= Michaeley O'Brien =

Australian writer

Michaeley O'Brien is an Australian television writer, script editor and script producer.

==Early life and education==
Born in Mudgee, New South Wales, Michaeley O'Brien grew up in Gulgong and studied at Charles Sturt University in Bathurst as well as the Australian Film Television and Radio School.

==Career==
O'Brien worked as script producer on Water Rats and McLeod's Daughters.

She wrote episodes 5, 6, 9, and 12 of Underbelly: Razor in 2011.
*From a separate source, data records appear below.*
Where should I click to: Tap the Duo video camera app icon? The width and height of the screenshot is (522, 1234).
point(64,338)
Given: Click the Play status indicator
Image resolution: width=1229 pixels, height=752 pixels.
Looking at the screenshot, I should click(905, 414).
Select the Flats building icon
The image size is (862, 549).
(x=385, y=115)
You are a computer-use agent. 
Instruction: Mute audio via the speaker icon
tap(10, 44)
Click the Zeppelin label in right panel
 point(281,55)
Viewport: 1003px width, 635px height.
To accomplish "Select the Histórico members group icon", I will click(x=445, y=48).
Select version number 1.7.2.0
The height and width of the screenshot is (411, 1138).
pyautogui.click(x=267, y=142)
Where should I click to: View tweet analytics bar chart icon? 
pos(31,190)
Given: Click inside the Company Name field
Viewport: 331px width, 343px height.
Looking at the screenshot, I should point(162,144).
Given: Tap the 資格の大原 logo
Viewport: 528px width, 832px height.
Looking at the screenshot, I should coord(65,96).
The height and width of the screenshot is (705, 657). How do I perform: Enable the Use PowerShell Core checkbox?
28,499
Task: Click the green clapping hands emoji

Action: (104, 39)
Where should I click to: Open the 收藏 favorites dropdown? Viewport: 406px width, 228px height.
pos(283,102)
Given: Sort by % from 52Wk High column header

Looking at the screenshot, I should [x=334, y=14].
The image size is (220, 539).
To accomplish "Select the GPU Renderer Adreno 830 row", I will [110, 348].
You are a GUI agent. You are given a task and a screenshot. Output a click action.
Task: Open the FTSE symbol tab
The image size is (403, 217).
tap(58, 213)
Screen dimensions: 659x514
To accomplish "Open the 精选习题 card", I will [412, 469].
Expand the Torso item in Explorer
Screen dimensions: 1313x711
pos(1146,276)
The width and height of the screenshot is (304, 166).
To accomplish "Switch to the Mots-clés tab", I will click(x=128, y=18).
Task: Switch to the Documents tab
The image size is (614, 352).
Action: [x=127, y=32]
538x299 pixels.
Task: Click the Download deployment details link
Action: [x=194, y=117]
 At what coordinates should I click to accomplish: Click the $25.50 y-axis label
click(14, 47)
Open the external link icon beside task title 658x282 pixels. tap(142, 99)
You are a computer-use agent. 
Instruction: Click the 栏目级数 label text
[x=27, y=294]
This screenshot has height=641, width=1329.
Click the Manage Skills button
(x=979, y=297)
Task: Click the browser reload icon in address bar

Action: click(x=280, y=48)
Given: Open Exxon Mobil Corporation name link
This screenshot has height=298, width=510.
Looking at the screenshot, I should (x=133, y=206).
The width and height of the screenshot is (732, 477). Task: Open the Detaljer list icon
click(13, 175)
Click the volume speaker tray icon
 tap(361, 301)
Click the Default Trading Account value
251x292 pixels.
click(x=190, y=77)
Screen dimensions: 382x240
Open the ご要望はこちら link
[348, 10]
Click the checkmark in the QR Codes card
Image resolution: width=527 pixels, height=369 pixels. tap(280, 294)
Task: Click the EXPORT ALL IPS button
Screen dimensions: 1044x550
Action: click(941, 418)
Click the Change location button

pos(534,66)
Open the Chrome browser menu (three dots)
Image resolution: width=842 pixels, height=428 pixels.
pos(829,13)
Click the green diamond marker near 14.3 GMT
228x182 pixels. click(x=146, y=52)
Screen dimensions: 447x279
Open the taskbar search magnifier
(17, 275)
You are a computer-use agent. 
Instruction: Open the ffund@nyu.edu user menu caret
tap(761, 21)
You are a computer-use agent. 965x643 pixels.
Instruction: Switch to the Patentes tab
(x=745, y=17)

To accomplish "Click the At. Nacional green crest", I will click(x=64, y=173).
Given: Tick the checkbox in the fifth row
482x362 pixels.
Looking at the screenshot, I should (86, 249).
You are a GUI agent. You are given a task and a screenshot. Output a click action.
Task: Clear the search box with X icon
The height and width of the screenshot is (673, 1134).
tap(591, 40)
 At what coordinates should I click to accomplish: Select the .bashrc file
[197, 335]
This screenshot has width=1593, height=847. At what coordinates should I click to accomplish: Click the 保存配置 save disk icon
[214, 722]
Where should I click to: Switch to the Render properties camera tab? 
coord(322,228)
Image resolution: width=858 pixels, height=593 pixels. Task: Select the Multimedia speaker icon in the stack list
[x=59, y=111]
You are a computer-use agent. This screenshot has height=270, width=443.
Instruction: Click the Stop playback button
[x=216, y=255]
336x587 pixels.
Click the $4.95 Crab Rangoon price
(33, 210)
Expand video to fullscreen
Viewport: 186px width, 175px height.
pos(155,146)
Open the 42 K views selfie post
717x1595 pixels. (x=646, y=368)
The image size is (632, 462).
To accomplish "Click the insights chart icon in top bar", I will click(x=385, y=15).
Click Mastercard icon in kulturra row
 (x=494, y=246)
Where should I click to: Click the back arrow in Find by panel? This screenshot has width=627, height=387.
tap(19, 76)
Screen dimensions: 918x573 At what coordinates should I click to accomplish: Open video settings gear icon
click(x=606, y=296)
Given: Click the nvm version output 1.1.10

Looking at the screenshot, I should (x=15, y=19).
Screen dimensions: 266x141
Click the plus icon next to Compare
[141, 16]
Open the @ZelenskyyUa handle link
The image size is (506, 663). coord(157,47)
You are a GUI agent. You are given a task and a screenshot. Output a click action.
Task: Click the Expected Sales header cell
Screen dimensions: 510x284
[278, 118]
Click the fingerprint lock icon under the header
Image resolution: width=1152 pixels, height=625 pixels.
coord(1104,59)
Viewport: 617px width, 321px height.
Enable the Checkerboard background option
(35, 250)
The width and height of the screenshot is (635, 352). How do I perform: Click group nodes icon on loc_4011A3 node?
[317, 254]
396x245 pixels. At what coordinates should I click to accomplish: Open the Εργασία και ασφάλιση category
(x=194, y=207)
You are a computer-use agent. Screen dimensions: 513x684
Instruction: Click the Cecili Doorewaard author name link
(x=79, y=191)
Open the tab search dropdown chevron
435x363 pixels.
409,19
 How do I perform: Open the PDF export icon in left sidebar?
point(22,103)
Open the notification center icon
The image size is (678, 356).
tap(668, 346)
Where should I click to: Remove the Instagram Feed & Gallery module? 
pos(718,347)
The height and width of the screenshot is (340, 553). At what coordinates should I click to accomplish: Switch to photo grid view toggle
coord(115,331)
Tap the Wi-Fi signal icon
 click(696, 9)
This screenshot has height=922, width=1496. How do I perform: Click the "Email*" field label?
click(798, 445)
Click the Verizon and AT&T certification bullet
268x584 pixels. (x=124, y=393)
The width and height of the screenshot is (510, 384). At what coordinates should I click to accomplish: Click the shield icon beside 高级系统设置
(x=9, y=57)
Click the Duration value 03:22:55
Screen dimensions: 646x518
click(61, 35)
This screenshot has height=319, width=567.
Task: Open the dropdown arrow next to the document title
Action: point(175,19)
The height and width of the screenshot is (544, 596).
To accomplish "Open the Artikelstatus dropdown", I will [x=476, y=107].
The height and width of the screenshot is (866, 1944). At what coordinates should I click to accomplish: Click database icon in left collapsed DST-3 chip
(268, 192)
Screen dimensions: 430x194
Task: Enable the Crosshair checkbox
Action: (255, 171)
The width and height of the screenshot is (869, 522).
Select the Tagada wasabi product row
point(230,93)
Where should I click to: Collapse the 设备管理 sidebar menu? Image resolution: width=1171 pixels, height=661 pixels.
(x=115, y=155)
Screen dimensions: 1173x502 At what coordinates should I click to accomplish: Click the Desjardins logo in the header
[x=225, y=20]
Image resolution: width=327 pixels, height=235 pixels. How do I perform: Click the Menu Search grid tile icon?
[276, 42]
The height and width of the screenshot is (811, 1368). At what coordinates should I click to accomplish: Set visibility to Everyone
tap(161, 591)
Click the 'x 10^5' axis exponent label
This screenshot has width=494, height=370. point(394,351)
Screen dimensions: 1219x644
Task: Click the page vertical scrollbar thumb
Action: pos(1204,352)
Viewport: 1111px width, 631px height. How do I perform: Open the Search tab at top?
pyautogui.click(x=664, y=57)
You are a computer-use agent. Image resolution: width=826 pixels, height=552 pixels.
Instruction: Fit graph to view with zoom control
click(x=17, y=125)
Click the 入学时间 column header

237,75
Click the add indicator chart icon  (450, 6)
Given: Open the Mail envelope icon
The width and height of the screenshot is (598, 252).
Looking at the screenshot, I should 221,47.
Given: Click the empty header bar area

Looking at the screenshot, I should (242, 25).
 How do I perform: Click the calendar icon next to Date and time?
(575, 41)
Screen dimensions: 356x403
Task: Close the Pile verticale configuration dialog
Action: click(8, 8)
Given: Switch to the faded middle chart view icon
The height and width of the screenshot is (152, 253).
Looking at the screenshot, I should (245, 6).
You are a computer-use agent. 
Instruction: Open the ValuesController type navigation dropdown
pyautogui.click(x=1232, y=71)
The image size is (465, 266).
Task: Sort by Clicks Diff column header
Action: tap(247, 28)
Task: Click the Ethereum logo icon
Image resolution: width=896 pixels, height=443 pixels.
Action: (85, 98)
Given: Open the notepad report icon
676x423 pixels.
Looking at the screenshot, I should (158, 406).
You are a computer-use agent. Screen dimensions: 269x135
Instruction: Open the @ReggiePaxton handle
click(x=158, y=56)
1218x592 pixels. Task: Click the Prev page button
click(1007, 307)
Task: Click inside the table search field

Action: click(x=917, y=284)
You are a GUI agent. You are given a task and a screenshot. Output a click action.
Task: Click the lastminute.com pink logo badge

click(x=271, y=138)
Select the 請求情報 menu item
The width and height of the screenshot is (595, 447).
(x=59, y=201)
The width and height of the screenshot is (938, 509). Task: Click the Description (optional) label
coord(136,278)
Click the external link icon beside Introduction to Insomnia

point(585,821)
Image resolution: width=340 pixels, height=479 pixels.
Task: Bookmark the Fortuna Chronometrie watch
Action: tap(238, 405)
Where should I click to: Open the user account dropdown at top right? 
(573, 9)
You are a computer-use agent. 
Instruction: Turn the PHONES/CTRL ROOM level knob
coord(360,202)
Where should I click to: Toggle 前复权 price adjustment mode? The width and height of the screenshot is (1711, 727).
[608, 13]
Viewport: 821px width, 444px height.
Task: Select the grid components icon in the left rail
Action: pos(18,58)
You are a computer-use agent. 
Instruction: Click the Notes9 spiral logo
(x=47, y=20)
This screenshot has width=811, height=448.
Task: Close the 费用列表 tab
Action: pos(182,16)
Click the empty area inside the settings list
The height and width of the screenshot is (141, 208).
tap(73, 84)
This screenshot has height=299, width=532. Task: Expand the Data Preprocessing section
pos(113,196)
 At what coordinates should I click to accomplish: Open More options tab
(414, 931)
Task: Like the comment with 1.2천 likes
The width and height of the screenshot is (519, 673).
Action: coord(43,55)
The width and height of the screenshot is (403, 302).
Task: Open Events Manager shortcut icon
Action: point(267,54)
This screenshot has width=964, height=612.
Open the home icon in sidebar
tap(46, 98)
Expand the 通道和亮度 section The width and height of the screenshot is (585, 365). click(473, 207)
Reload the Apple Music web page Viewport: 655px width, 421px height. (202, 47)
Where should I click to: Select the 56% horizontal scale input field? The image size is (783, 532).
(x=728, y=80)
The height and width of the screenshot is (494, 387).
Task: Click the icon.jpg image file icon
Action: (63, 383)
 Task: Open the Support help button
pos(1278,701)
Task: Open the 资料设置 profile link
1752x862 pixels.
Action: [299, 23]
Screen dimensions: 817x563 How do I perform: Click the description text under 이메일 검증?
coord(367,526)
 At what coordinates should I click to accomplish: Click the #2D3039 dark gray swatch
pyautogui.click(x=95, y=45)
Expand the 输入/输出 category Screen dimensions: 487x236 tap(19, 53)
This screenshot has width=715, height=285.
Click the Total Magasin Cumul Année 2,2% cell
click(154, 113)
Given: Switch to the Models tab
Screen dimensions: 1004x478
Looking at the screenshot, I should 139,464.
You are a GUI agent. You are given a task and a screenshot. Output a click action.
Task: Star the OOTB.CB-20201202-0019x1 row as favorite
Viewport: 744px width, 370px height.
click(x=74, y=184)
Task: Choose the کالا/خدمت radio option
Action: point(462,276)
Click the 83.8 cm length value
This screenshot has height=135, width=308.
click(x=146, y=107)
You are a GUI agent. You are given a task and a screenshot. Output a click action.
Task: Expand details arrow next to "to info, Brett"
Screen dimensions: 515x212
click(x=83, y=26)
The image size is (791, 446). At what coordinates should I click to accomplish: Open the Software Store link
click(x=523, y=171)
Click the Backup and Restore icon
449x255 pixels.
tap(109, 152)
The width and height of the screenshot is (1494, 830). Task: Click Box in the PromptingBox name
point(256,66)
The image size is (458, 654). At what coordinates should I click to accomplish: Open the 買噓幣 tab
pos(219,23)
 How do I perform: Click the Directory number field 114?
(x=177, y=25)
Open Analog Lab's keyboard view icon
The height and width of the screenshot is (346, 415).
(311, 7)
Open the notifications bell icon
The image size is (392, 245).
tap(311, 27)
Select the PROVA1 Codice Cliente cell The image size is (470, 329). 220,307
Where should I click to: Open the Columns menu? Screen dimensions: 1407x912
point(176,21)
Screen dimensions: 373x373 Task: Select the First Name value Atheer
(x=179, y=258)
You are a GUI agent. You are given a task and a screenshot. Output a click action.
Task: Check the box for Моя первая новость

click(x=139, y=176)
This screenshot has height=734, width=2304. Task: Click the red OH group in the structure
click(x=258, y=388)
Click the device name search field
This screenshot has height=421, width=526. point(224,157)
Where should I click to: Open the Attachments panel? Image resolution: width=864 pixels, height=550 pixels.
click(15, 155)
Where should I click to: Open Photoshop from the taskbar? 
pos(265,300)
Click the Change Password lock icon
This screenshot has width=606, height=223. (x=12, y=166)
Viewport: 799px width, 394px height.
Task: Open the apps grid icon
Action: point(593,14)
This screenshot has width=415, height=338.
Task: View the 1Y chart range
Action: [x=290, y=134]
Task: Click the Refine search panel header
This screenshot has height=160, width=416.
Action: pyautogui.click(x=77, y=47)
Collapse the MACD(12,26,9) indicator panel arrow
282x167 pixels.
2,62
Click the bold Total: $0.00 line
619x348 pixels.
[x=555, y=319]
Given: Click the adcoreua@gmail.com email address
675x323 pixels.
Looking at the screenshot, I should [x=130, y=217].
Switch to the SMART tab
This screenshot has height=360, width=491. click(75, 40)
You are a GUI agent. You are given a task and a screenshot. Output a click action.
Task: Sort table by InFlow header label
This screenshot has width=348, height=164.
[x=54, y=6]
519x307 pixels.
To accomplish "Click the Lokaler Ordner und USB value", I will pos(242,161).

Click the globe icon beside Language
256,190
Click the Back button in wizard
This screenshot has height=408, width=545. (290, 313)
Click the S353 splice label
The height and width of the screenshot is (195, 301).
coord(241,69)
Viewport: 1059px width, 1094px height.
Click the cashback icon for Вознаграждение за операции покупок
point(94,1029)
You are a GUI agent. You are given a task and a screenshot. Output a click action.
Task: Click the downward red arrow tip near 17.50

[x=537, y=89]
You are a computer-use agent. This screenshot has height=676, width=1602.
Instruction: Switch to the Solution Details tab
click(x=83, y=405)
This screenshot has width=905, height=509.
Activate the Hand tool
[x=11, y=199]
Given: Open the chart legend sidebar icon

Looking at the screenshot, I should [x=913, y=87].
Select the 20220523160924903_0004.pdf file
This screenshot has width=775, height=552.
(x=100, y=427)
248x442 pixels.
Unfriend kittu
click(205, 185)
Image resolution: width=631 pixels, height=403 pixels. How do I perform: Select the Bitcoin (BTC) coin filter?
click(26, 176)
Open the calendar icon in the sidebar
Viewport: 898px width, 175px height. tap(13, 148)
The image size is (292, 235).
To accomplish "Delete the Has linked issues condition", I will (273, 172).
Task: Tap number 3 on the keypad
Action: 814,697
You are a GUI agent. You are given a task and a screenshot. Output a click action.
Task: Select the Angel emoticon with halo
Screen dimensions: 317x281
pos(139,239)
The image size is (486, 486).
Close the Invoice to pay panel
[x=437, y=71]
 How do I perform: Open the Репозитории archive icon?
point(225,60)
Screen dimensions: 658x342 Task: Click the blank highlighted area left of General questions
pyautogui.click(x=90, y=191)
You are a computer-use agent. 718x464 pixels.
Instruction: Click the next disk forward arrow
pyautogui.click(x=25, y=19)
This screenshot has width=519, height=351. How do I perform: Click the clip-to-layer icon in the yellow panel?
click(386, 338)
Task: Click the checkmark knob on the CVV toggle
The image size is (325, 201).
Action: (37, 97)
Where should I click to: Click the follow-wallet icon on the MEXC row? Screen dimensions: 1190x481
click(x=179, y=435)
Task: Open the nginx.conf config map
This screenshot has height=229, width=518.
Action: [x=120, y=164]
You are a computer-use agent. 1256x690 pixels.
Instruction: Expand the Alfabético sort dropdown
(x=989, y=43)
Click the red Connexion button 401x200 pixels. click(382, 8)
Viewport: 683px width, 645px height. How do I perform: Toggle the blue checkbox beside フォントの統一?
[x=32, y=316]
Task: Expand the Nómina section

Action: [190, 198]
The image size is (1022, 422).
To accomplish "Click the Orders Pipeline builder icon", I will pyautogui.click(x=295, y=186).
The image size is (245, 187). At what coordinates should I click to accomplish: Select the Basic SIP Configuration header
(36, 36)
For series one of Mystery Road, released in 2018, O' Brien was co-writer with Steven McGregor, Kodie Bedford, and Tim Lee.

==Recognition==
Mystery Road Episode 1, "Gone", was shortlisted for the NSW Premier's Literary Awards, Betty Rowland Prize for Scripwriting, 2019.

==Selected credits==
- Home and Away
- Blue Heelers
- Neighbours
- McLeod's Daughters
- Out of the Blue
- All Saints
- City Homicide
- Water Rats
- Rescue: Special Ops
- Sea Patrol
- Underbelly: Razor
- Mystery Road
- The Claremont Murders (2023)
- Territory (2024)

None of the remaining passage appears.